Dip Buying is Returning as Investors are Beginning to Emerge from the Sidelines
Receding inflation, increasing talk of a peak in bond yields, and a resilient economy suggest a soft landing can be achieved after all. This is causing traders to see the market conditions as decidedly glass half-full, and equity volumes are picking up. Still, while most investors have been reluctant to chase the rally and remain under-exposed to equities, that may change given the positive momentum.
Even outrageously strong US job data Friday — fodder for hawkish Federal Reserve policymakers — had no impact on European stock prices. The Stoxx 600 entered a bull market, and London’s FTSE 100 hit a record high.
Our Current View
Market behavior today centers around ignoring reality. This is a product of 40 years of Fed intervention in markets. When you constantly have somebody ready to bail out the market the first half second one person feels discomfort, it creates a foundation of irrational expectations from investors, namely that things are always better than they seem.
In my experience, I’ve listened to the relentless droning of pundits talking about how the market will always go up and how the United States will continue to be the world’s superpower, no matter what. Those statements are made with certainty, even though mathematically, none of these things are certainties, or for that matter, even likely to be true. Listening to the Wall Street ordained market prognosticators can lead you to disaster.

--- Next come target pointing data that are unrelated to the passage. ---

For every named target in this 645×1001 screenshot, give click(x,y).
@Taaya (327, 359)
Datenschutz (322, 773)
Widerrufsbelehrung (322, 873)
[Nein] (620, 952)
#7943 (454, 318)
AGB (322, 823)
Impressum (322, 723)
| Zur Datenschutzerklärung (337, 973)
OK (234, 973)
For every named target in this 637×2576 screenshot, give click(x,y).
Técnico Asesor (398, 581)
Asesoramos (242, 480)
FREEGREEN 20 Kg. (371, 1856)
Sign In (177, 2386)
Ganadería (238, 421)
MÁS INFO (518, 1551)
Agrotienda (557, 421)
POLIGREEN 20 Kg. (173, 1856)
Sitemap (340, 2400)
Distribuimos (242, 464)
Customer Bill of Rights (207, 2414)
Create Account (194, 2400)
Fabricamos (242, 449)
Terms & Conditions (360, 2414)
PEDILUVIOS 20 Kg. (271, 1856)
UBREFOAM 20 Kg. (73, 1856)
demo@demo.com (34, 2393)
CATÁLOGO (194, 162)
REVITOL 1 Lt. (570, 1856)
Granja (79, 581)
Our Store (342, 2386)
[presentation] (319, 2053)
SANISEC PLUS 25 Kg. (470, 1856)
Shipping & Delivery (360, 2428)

We’ve built our model to take the guesswork out of the unknown. We invest where the trends and volume tell us.
The only way we can gauge market conditions is to continue to follow the data, objectively monitor the news, think critically, and apply our own trusted methods.
Currently, our portfolios are skewing towards equity, but recent volatility makes us more skeptical than we’d like to be. However, as the saying goes, “markets climb a wall of fear.” As the markets relentlessly gyrate in an absolute void of participants, we will adjust accordingly but closely monitor our exit trigger until the firm trend reestablishes itself.